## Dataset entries
—————

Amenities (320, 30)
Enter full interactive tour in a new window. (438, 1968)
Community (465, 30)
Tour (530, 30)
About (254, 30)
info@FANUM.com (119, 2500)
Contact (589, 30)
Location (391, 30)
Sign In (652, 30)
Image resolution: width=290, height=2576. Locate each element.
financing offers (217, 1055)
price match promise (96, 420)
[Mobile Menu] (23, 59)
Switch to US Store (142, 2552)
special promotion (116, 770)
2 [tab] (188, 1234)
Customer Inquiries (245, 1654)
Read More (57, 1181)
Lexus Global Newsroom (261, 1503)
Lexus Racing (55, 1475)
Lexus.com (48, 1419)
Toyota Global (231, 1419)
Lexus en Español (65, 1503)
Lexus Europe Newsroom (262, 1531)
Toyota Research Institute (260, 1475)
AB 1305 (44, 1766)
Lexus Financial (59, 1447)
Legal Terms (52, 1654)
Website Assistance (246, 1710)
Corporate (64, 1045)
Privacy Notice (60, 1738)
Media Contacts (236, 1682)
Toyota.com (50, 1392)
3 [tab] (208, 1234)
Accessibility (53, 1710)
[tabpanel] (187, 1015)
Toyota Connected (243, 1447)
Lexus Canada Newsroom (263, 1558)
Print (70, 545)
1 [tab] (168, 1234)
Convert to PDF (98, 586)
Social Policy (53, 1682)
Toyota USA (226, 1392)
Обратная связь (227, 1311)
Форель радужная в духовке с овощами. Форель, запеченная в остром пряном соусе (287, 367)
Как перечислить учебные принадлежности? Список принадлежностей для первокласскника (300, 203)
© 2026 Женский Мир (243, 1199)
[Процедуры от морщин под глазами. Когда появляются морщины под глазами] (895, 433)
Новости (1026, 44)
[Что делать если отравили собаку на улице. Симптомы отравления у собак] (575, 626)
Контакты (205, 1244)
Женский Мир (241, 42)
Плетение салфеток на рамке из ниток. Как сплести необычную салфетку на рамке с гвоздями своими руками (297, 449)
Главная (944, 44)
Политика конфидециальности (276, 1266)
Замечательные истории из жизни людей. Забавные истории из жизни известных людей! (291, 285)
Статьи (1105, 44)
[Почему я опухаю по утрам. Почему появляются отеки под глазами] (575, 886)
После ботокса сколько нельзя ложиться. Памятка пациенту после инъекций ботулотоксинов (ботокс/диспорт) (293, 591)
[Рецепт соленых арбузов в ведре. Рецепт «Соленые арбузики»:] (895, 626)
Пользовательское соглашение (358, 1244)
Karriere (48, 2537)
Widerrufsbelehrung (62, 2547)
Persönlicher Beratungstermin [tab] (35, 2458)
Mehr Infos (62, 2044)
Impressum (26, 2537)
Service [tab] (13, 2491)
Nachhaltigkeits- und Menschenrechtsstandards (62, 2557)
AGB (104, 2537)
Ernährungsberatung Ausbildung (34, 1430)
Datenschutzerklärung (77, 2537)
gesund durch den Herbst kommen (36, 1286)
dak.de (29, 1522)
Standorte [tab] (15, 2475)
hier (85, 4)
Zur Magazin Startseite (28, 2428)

—————

Give an exact transcription of the data shown above.

## Reply to the task
Amenities (320, 30)
Enter full interactive tour in a new window. (438, 1968)
Community (465, 30)
Tour (530, 30)
About (254, 30)
info@FANUM.com (119, 2500)
Contact (589, 30)
Location (391, 30)
Sign In (652, 30)
Image resolution: width=290, height=2576. Locate each element.
financing offers (217, 1055)
price match promise (96, 420)
[Mobile Menu] (23, 59)
Switch to US Store (142, 2552)
special promotion (116, 770)
2 [tab] (188, 1234)
Customer Inquiries (245, 1654)
Read More (57, 1181)
Lexus Global Newsroom (261, 1503)
Lexus Racing (55, 1475)
Lexus.com (48, 1419)
Toyota Global (231, 1419)
Lexus en Español (65, 1503)
Lexus Europe Newsroom (262, 1531)
Toyota Research Institute (260, 1475)
AB 1305 (44, 1766)
Lexus Financial (59, 1447)
Legal Terms (52, 1654)
Website Assistance (246, 1710)
Corporate (64, 1045)
Privacy Notice (60, 1738)
Media Contacts (236, 1682)
Toyota.com (50, 1392)
3 [tab] (208, 1234)
Accessibility (53, 1710)
[tabpanel] (187, 1015)
Toyota Connected (243, 1447)
Lexus Canada Newsroom (263, 1558)
Print (70, 545)
1 [tab] (168, 1234)
Convert to PDF (98, 586)
Social Policy (53, 1682)
Toyota USA (226, 1392)
Обратная связь (227, 1311)
Форель радужная в духовке с овощами. Форель, запеченная в остром пряном соусе (287, 367)
Как перечислить учебные принадлежности? Список принадлежностей для первокласскника (300, 203)
© 2026 Женский Мир (243, 1199)
[Процедуры от морщин под глазами. Когда появляются морщины под глазами] (895, 433)
Новости (1026, 44)
[Что делать если отравили собаку на улице. Симптомы отравления у собак] (575, 626)
Контакты (205, 1244)
Женский Мир (241, 42)
Плетение салфеток на рамке из ниток. Как сплести необычную салфетку на рамке с гвоздями своими руками (297, 449)
Главная (944, 44)
Политика конфидециальности (276, 1266)
Замечательные истории из жизни людей. Забавные истории из жизни известных людей! (291, 285)
Статьи (1105, 44)
[Почему я опухаю по утрам. Почему появляются отеки под глазами] (575, 886)
После ботокса сколько нельзя ложиться. Памятка пациенту после инъекций ботулотоксинов (ботокс/диспорт) (293, 591)
[Рецепт соленых арбузов в ведре. Рецепт «Соленые арбузики»:] (895, 626)
Пользовательское соглашение (358, 1244)
Karriere (48, 2537)
Widerrufsbelehrung (62, 2547)
Persönlicher Beratungstermin [tab] (35, 2458)
Mehr Infos (62, 2044)
Impressum (26, 2537)
Service [tab] (13, 2491)
Nachhaltigkeits- und Menschenrechtsstandards (62, 2557)
AGB (104, 2537)
Ernährungsberatung Ausbildung (34, 1430)
Datenschutzerklärung (77, 2537)
gesund durch den Herbst kommen (36, 1286)
dak.de (29, 1522)
Standorte [tab] (15, 2475)
hier (85, 4)
Zur Magazin Startseite (28, 2428)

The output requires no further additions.